__DATA SHOWN__:
★ ★ ★ ★ ★ ★ ★

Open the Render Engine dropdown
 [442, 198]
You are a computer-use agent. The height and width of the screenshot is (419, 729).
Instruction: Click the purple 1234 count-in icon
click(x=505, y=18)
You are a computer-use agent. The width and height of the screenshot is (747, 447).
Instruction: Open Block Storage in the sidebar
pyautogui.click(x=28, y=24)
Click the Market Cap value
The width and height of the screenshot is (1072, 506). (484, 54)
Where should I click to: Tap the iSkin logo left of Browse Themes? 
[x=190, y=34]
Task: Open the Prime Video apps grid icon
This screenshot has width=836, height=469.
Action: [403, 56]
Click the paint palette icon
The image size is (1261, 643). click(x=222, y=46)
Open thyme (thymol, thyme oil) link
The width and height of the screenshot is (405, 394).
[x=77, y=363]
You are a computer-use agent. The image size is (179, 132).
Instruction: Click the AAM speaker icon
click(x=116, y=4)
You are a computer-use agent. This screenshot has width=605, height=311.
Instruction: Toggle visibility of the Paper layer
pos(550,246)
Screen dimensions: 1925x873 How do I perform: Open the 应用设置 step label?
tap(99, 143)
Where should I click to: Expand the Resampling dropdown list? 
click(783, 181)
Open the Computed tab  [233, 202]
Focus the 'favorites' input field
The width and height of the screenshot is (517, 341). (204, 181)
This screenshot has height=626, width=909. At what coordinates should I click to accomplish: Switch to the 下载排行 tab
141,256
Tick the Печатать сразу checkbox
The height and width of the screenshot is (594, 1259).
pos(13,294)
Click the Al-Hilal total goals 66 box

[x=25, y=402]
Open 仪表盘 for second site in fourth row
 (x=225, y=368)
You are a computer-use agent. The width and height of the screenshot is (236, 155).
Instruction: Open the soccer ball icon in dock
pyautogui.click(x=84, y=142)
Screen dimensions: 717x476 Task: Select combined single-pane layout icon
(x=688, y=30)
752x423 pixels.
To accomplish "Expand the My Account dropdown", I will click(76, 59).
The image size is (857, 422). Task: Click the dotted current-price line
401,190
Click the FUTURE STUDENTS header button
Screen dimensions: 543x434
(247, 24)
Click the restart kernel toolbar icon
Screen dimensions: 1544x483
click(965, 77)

★ ★ ★ ★ ★ ★ ★

__WHAT YOU SHOULD DO__: Write out a word-for-word copy of every entry above.

__COMPLETED EXERCISE__:
Open the Render Engine dropdown
 [442, 198]
You are a computer-use agent. The height and width of the screenshot is (419, 729).
Instruction: Click the purple 1234 count-in icon
click(x=505, y=18)
You are a computer-use agent. The width and height of the screenshot is (747, 447).
Instruction: Open Block Storage in the sidebar
pyautogui.click(x=28, y=24)
Click the Market Cap value
The width and height of the screenshot is (1072, 506). (484, 54)
Where should I click to: Tap the iSkin logo left of Browse Themes? 
[x=190, y=34]
Task: Open the Prime Video apps grid icon
This screenshot has width=836, height=469.
Action: [403, 56]
Click the paint palette icon
The image size is (1261, 643). click(x=222, y=46)
Open thyme (thymol, thyme oil) link
The width and height of the screenshot is (405, 394).
[x=77, y=363]
You are a computer-use agent. The image size is (179, 132).
Instruction: Click the AAM speaker icon
click(x=116, y=4)
You are a computer-use agent. This screenshot has width=605, height=311.
Instruction: Toggle visibility of the Paper layer
pos(550,246)
Screen dimensions: 1925x873 How do I perform: Open the 应用设置 step label?
tap(99, 143)
Where should I click to: Expand the Resampling dropdown list? 
click(783, 181)
Open the Computed tab  [233, 202]
Focus the 'favorites' input field
The width and height of the screenshot is (517, 341). (204, 181)
This screenshot has height=626, width=909. At what coordinates should I click to accomplish: Switch to the 下载排行 tab
141,256
Tick the Печатать сразу checkbox
The height and width of the screenshot is (594, 1259).
pos(13,294)
Click the Al-Hilal total goals 66 box

[x=25, y=402]
Open 仪表盘 for second site in fourth row
 (x=225, y=368)
You are a computer-use agent. The width and height of the screenshot is (236, 155).
Instruction: Open the soccer ball icon in dock
pyautogui.click(x=84, y=142)
Screen dimensions: 717x476 Task: Select combined single-pane layout icon
(x=688, y=30)
752x423 pixels.
To accomplish "Expand the My Account dropdown", I will click(76, 59).
The image size is (857, 422). Task: Click the dotted current-price line
401,190
Click the FUTURE STUDENTS header button
Screen dimensions: 543x434
(247, 24)
Click the restart kernel toolbar icon
Screen dimensions: 1544x483
click(965, 77)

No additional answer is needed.